About the Author: Dr Justyna Miszkiewicz is a Lecturer in Biological Anthropology who specializes in skeletal biology at the Australian National University, Canberra, Australia. She is also an Honorary Research Associate with the Skeletal Biology Research Centre at the University of Kent, Canterbury, UK. She has expertise in bone biological plausibility for associations between social adversity, social structures and trajectories of bone loss and maintenance in ancient human populations. Over the past several years, she has studied the effect of lifestyle on bone and dental quantity and quality in human skeletal remains from archaeological contexts, placing particular emphasis on the socio-economic stratification in medieval societies.
Associate Professor Sharon Brennan-Olsen is a Principal Research Fellow at Department of Medicine-Western Health, University of Melbourne, Australia. She is a social epidemiologist and Program Director of 'Social Epigenomics and Population Health' at the Australian Institute for Musculoskeletal Science (AIMSS). Her research interests are the social determinants of musculoskeletal diseases and health service utilization, and the biological mechanisms that may underpin the social gradient of osteoporosis, sarcopenia and arthritis: in other words, how social and environmental exposures across the lifecourse influence the phenotypic expression of bone, muscle and joint diseases.
Professor José A Riancho is professor of Medicine and director of the Department of Medicine and Psychiatry at the University of Cantabria, as well as chief of section of Internal Medicine at the University Hospital M. Valdecilla, both in Santander, Spain.
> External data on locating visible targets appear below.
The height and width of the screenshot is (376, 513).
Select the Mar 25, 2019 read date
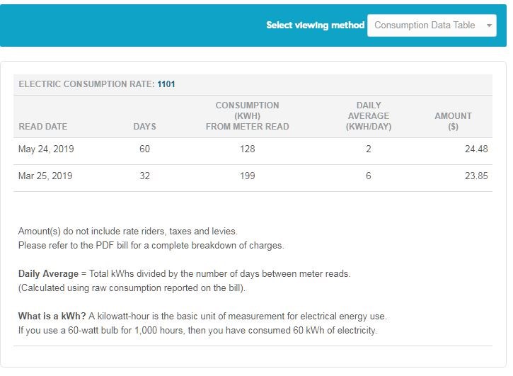[x=45, y=176]

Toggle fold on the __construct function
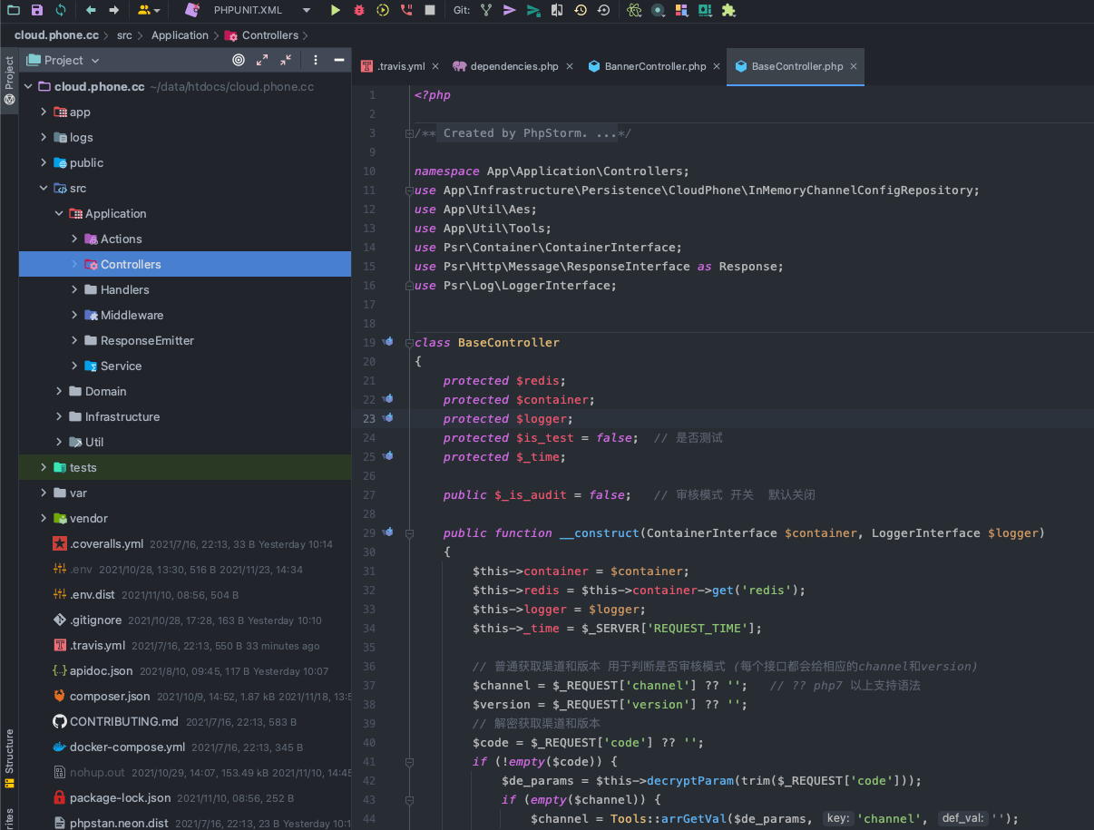[x=409, y=533]
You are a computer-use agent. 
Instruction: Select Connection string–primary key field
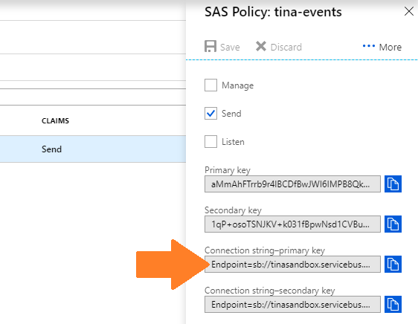tap(292, 264)
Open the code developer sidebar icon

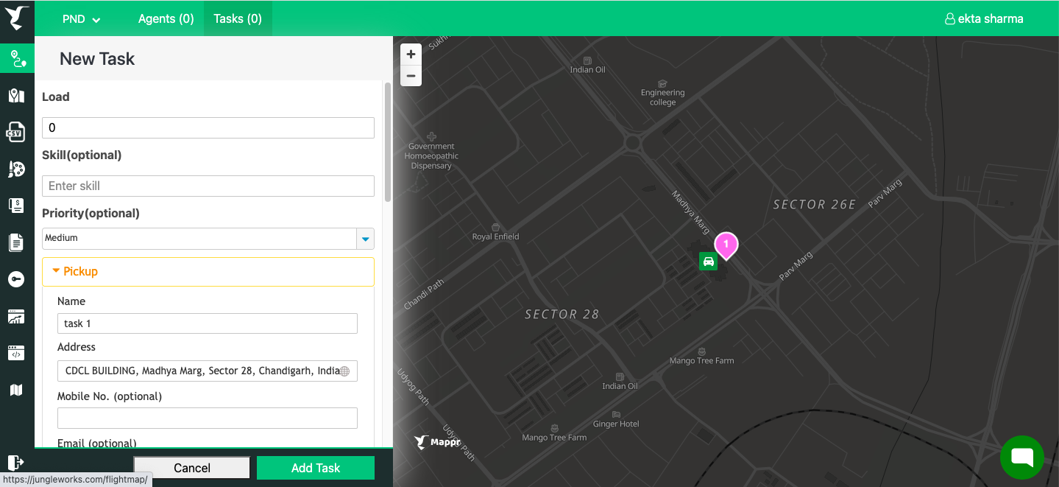16,353
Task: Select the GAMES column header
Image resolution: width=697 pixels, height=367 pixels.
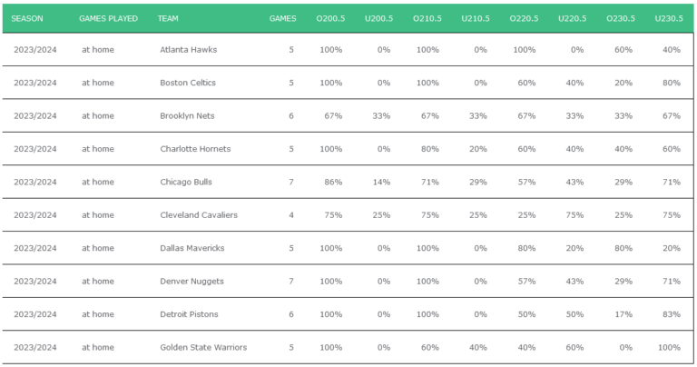Action: pos(282,18)
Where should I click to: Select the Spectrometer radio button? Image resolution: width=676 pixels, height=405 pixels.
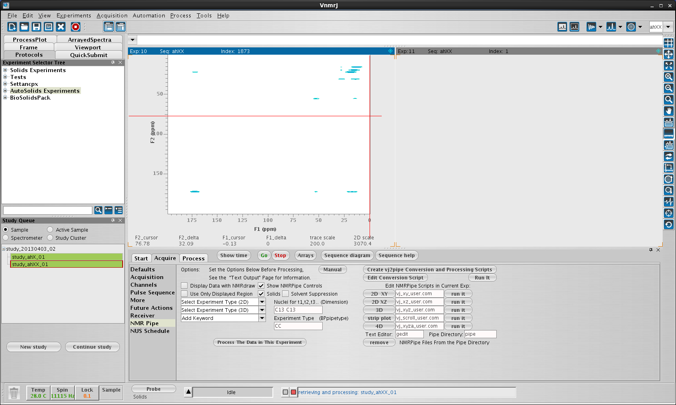6,238
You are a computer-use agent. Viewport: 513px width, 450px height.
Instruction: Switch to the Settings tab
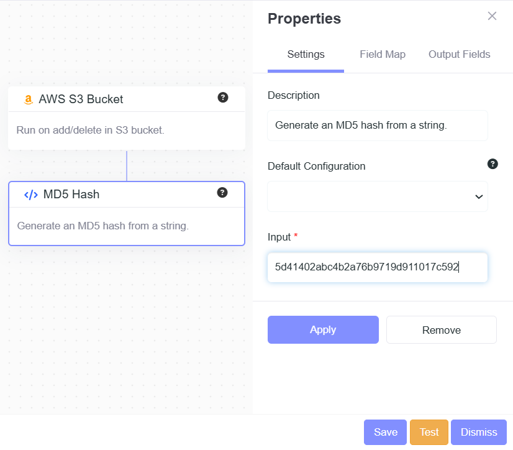(306, 55)
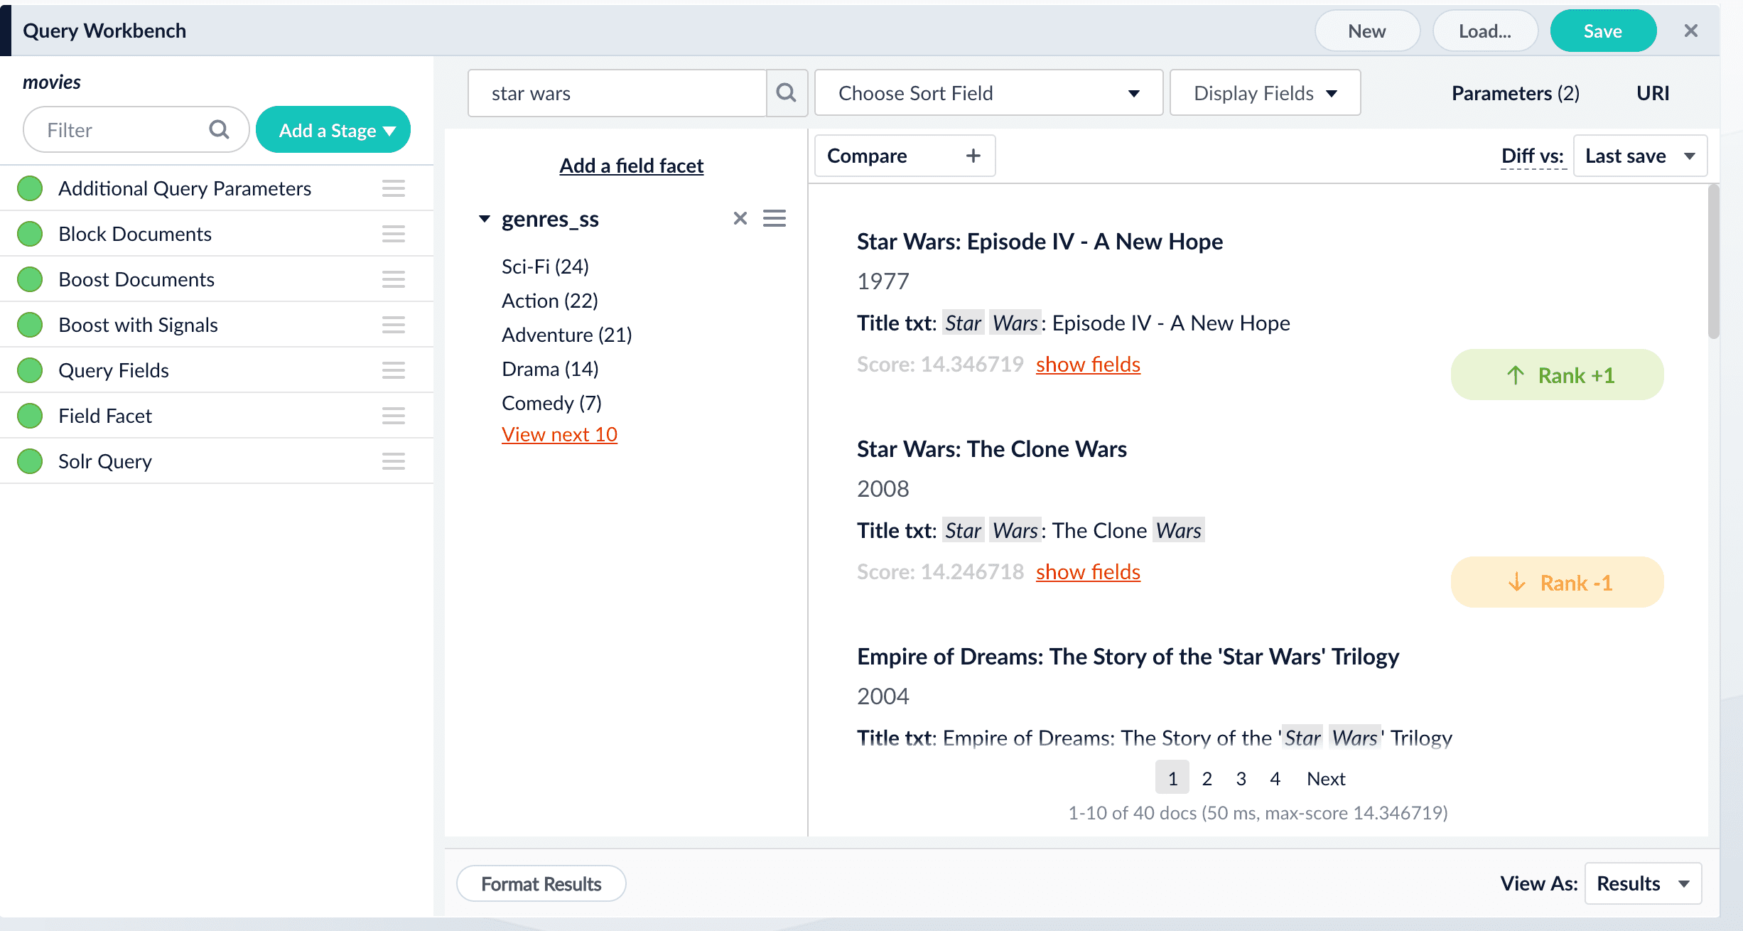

He has extensive clinical experience in the management of patients with osteoporosis and other metabolic bone disorders. His research is focused on bone biology, osteoporosis and osteoarthritis. Current research lines include several clinical and translational projects, specially related to the genomics and epigenomics of osteoporosis and osteoarthritis. His research activities have received continuous funding by the Instituto de Salud Carlos IIII (Spanish Government) and other public and private institutions. He has published more than 200 papers in international peer-reviewed journals. He is a member of several scientific societies. He participates in several international consortia dedicated to investigate the genetic basis of skeletal disorders.